Resposta pelo Comando do Exército (evento 70).
Manifestação pelo INSS (evento 85).
Intimado sobre os documentos juntados pelo Comando do Exército, alega o autor (evento 88) que a atividade de foguista em caldeiras é historicamente reconhecida como atividade especial, devido à exposição a calor/agentes físicos e, no caso de caldeiras à lenha, à fumaça e fuligem (agentes químicos). Aduz que o Comando do Exército se omitiu em relação a outras atividades exercidas. Requereu a produção de prova testemunhal e pericial.
Decisão deferindo a produção de prova pericial relativamente ao período em que o autor esteve vinculado ao Exército, indeferindo a produção de prova testemunhal e determinando que os honorários sejam arcados, a princípio, pelo autor (evento 93).
O autor interpôs agravo de instrumento contra a referida decisão (n. 6003782-93.2026.4.06.0000), ao qual foi dado provimento, sendo determinado que este Juízo adote as medidas cabíveis a fim de produzir a prova pericial, observado o disposto no Resolução CJF 305/2014 (evento 17 daqueles autos).
Intimadas as partes, o INSS apresentou quesitos e requereu a reconsideração da decisão que deferiu a prova pericial por similaridade (evento 112).

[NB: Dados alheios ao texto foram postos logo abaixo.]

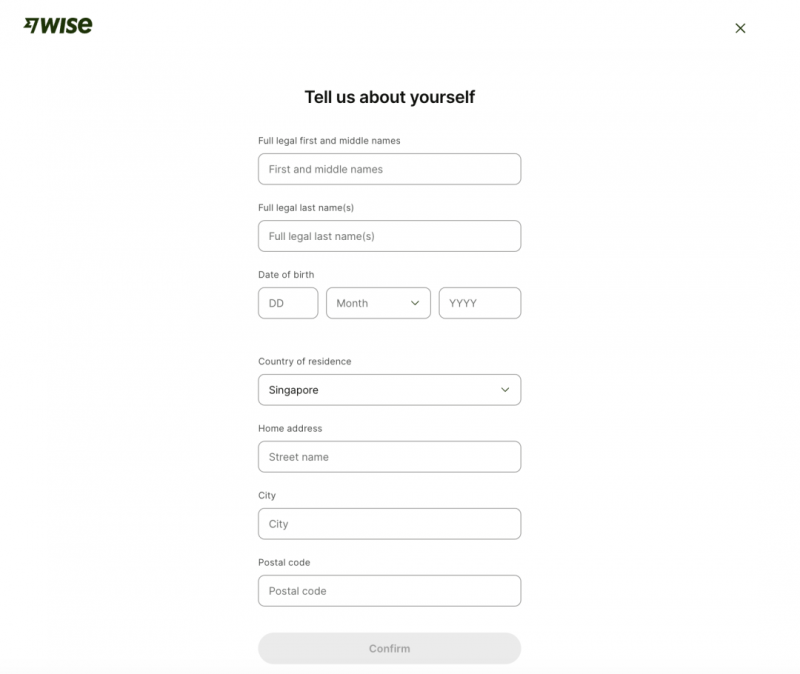Click the YYYY year field
Screen dimensions: 800x674
pyautogui.click(x=479, y=303)
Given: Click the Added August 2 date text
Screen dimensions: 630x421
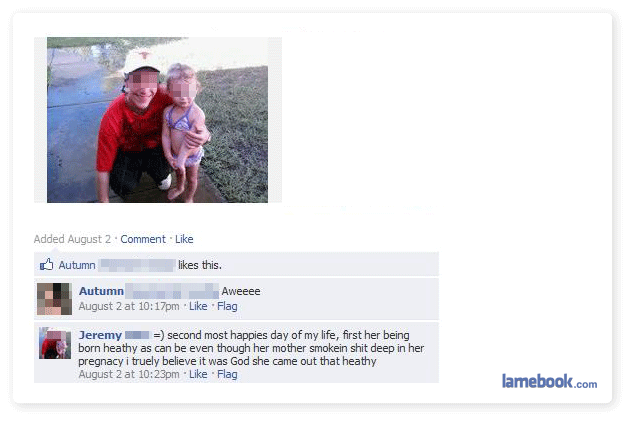Looking at the screenshot, I should click(x=72, y=239).
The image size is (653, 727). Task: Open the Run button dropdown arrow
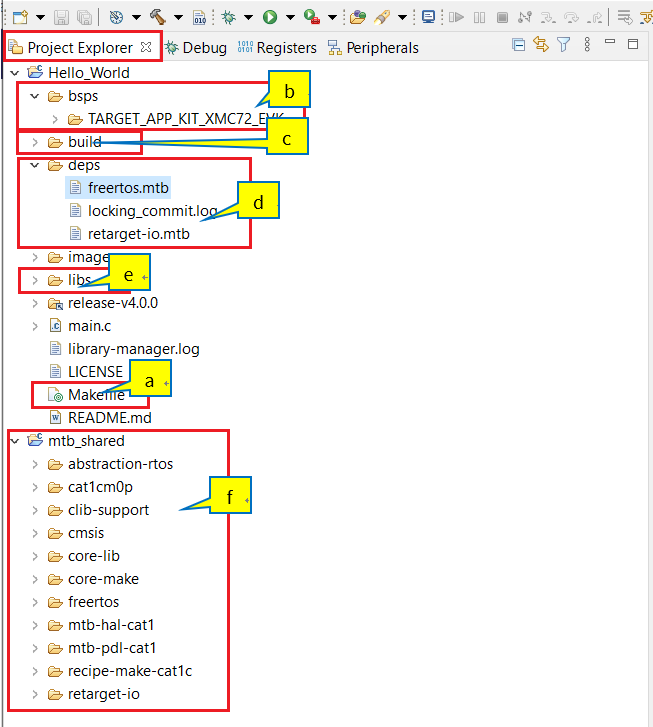289,18
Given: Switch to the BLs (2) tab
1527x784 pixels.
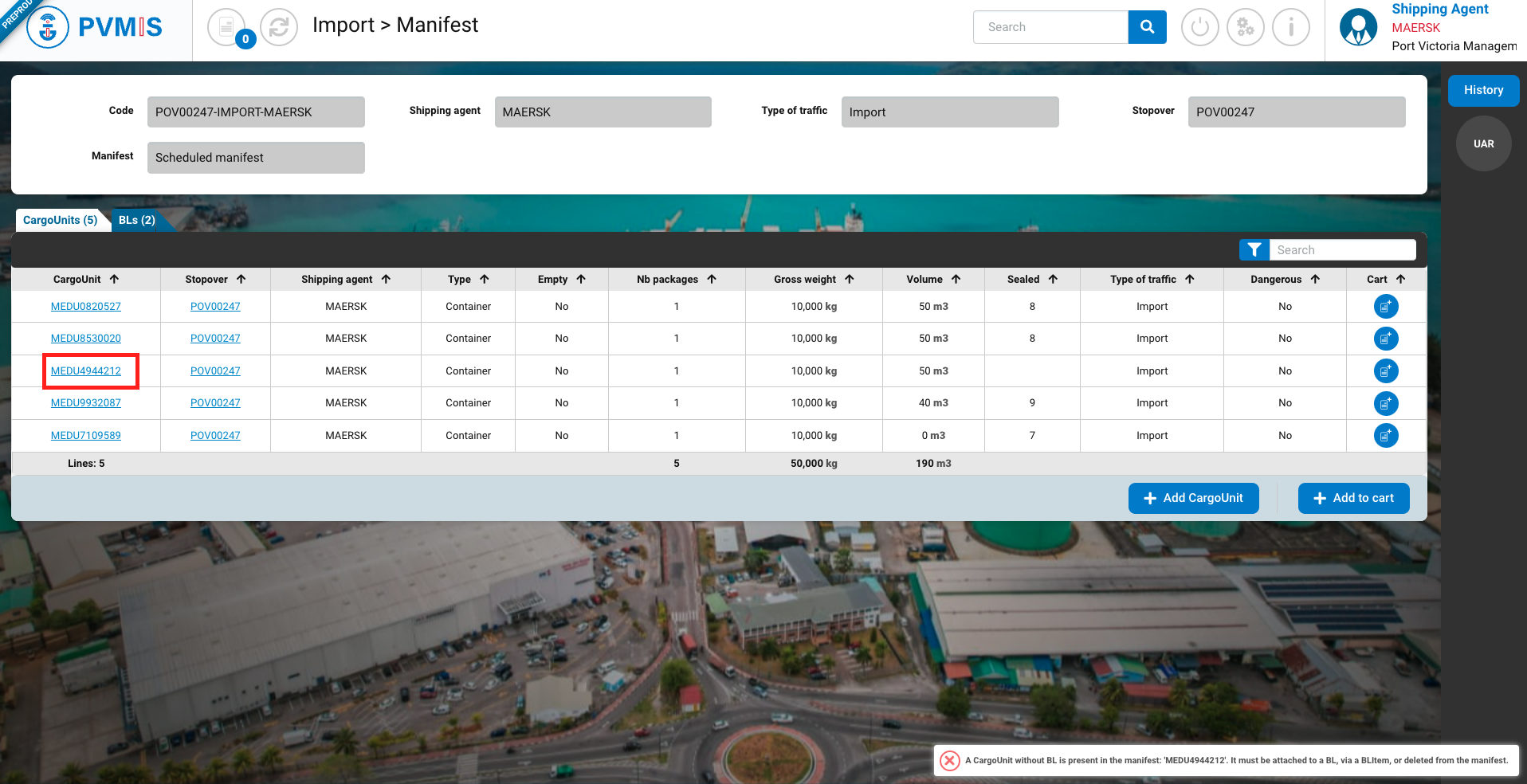Looking at the screenshot, I should click(137, 220).
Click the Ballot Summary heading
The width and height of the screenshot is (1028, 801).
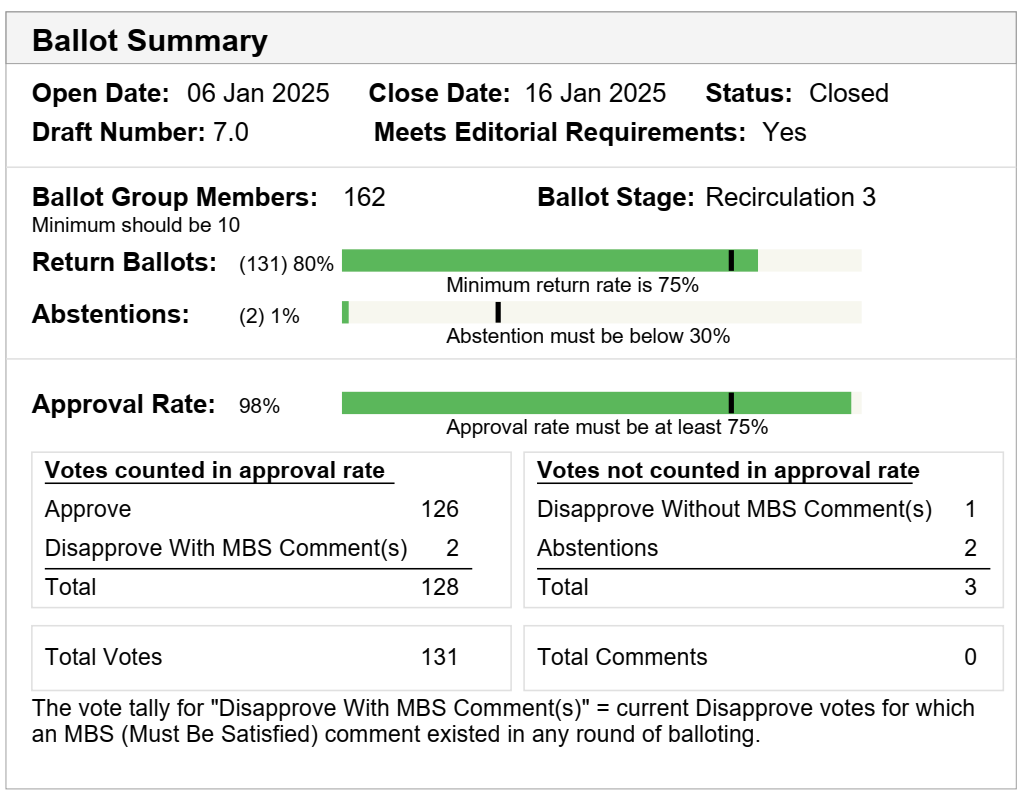point(150,41)
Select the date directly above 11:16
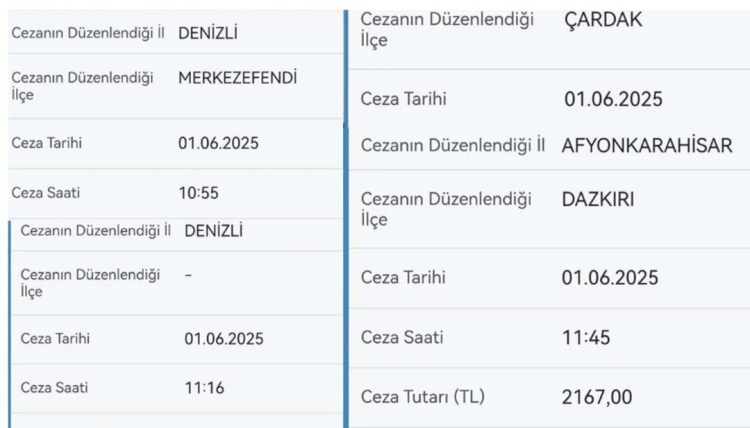 tap(224, 339)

O autor apresentou quesitos (evento 113).
É o que importa relatar.
O pedido de reconsideração formulado pelo INSS deve ser dirigido à Instância Superior, que determinou a produção da prova pericial por similaridade.
Determino a realização de prova pericial, conforme decidido pelo E. TRF-6.
À Secretaria, proceda ao sorteio eletrônico do profissional engenheiro do trabalho, assim como promova a intimação do respectivo perito para cumprimento do encargo, devendo ser respondidos os quesitos apresentados pelas partes, e ressaltado que a perícia se restringe ao período no qual o autor se encontrava vinculado ao Exército.
Considerando que o autor conta o benefício da justiça gratuita, e que se trata de perícia razoavelmente complexa, fixo os honorários periciais no valor de R$ 724,00 (setecentos e vinte e quatro reais), nos termos do art. 28, § 1º e da Tabela II da Resolução CJF n. 305, de 7 de outubro de 2014.
Nomeado o perito, intimem-se as partes para, no prazo comum de 15 (quinze dias), arguir o impedimento ou a suspeição do perito, se for o caso.
Fixo o prazo de 30 (trinta) dias para entrega do laudo.
Juntado o laudo, abra-se vista às partes pelo prazo comum de 15 (quinze) dias e voltem os autos conclusos para julgamento.
Intimem-se.
Ituiutaba/MG, data da assinatura eletrônica.